Macklowe describes the building as a “2,000,000 square foot trophy property” that it bought in 2003 for $1.4 billion and commands “some of the highest rents in Manhattan, at rates that were previously thought to be unattainable.” PropertyShark says the property is actually 1.7 million square feet in size.
But whatever the footage, there are two other dimensions at work—location and age—that correlate with the scale of the tax bill. The first factor is largely whether an office building is in New York City or not. Out of the 20 largest tax bills in 2021, only one, the $43.04 million invoice for Willis Tower in Chicago, was outside of the city.
In fact, out of the hundred most expensive, 82 were in Manhattan. “The remaining entries were shared between Chicago and California, with one entry hailing from Washington, D.C.,” PropertyShark noted. The Windy City claimed 14 of the entries, leaving three for California. “When only taking into account office properties outside New York City, Chicago recorded 15 out of 20 properties with the highest taxes,” the report said, but that list includes the Field Building, and the associated tax bill of roughly $13.7 million isn’t high enough to make the nation’s top 100.
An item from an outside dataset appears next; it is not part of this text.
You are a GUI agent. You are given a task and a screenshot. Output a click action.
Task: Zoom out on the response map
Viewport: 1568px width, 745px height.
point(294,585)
Age also correlates to the highest taxes. Out of the top 20, including Chicago’s Willis Tower, 16 were built on or before 1973. Eight buildings erected before 1930 are all in Manhattan, with the oldest, 770 Broadway, a “full-block, mixed-use building in NoHo” that was originally a department store, went up in 1906. That tax-bill: nearly $19.6 million tax bill.
“The predominance of towers on our list that were built during the city’s second skyscraper boom can be at least partially attributed to tax exemption policies for newer properties, as well as the sheer lower number of them due to the scarcity of developable land,” PropertyShark notes. Only 15 out of the hundred properties were constructed in 2000 or later. The newest office building on the list, the 93-story One Vanderbilt in Midtown East, went up in 2020.
The smallest Manhattan property tax bill to make the list was just under $14.1 million for 437 Madison Avenue, built in 1967.